Accepting that, the issue is whether, despite the possibility of a completely fair trial of charges justifiably brought, the abuse of process is such as to militate against prosecution.  Mr Mpshe quotes an earlier decision in the same case:
‘A prosecution is not wrongful merely because it is brought for an improper purpose. It will only be wrongful if, in addition, reasonable and probable grounds for prosecuting are absent, something not alleged by Mr Zuma and which in any event can only be determined once criminal proceedings have been concluded. The motive behind the prosecution is irrelevant because … the best motive does not cure an otherwise illegal arrest and the worst motive does not render an otherwise legal arrest illegal. The same apply to prosecutions. … In the absence of evidence that the prosecution of Mr Zuma was not intended to obtain a conviction the … focus on motive [was misplaced].’

However, Mr Mpshe simply ignores this reasoning despite purporting to apply it.  A continuation of proceedings against Mr Zuma does not necessarily bring the judicial system into disrepute and, if anyone is to make such a determination, it must be the South African court system itself.  If anything, the decision by the NPA is more likely to bring the South African legal system into disrepute than the continuation of proceedings against Mr Zuma with a full and frank acknowledgment before the court that the former prosecutor had manipulated the timing of the charges for political purposes. The court could then decide for itself whether the charges should be set aside or whether a differently constituted prosecution team which made this abuse of process public and offered the defence all relevant documentation would be able to continue the prosecution.
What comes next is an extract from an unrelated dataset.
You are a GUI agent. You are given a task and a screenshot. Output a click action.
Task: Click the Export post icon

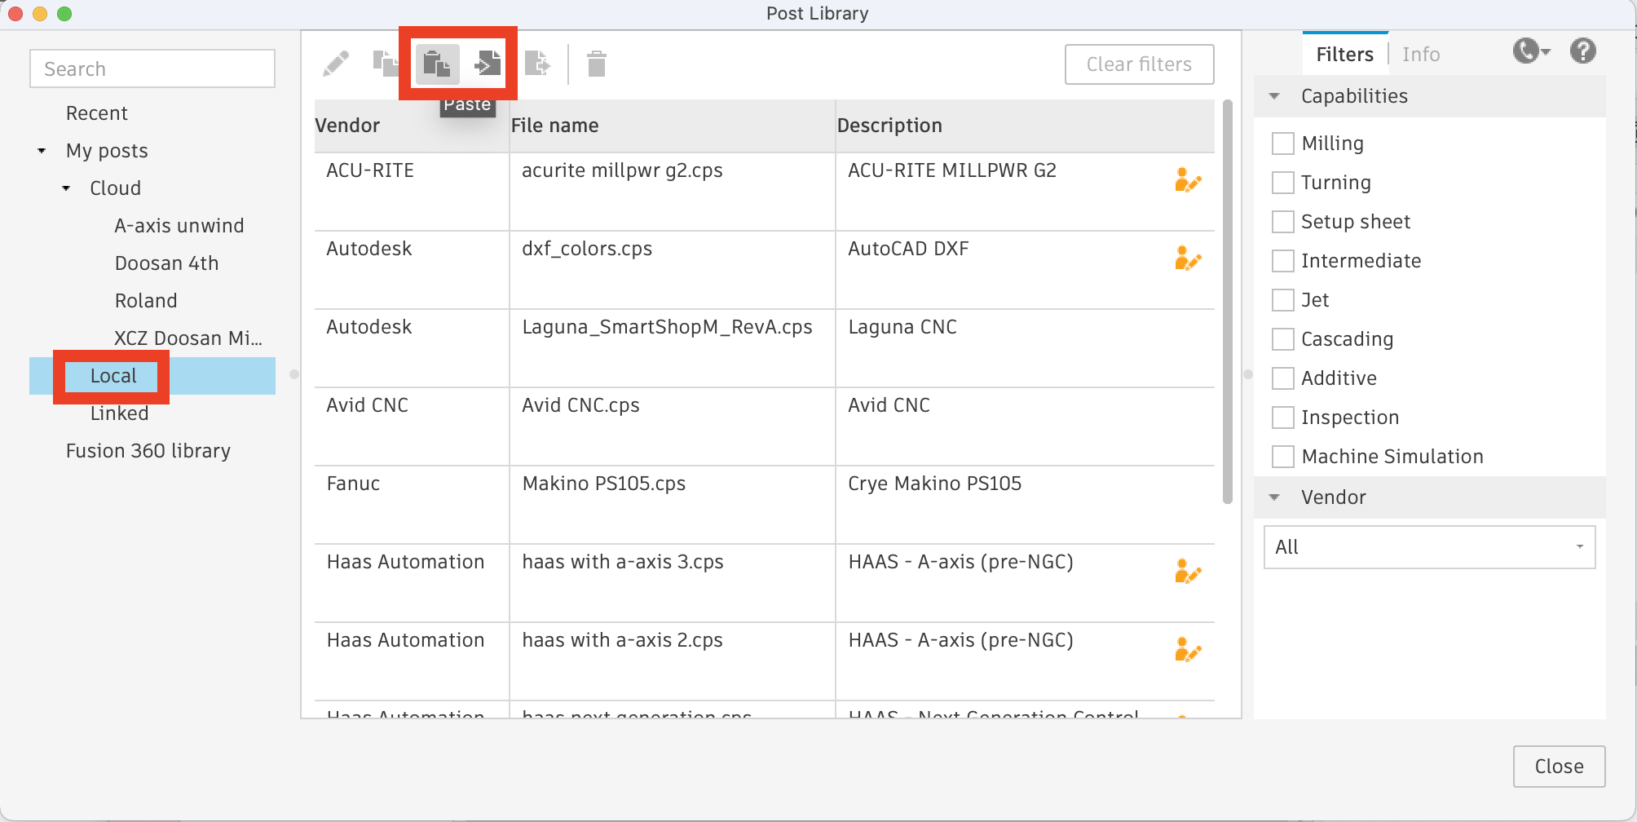(536, 63)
The NPA decision has dealt a blow to the rule of law and confidence in the judicial and legal system in South Africa.  The outrageous conduct of Mr Ngcuka and Mr McCarthy had already done enough damage without Mr Mpshe making another extra-curial decision taking the administration of justice out of the hands of the courts and sending the message that high-level prosecutions in South Africa are to be dealt with outside the court system.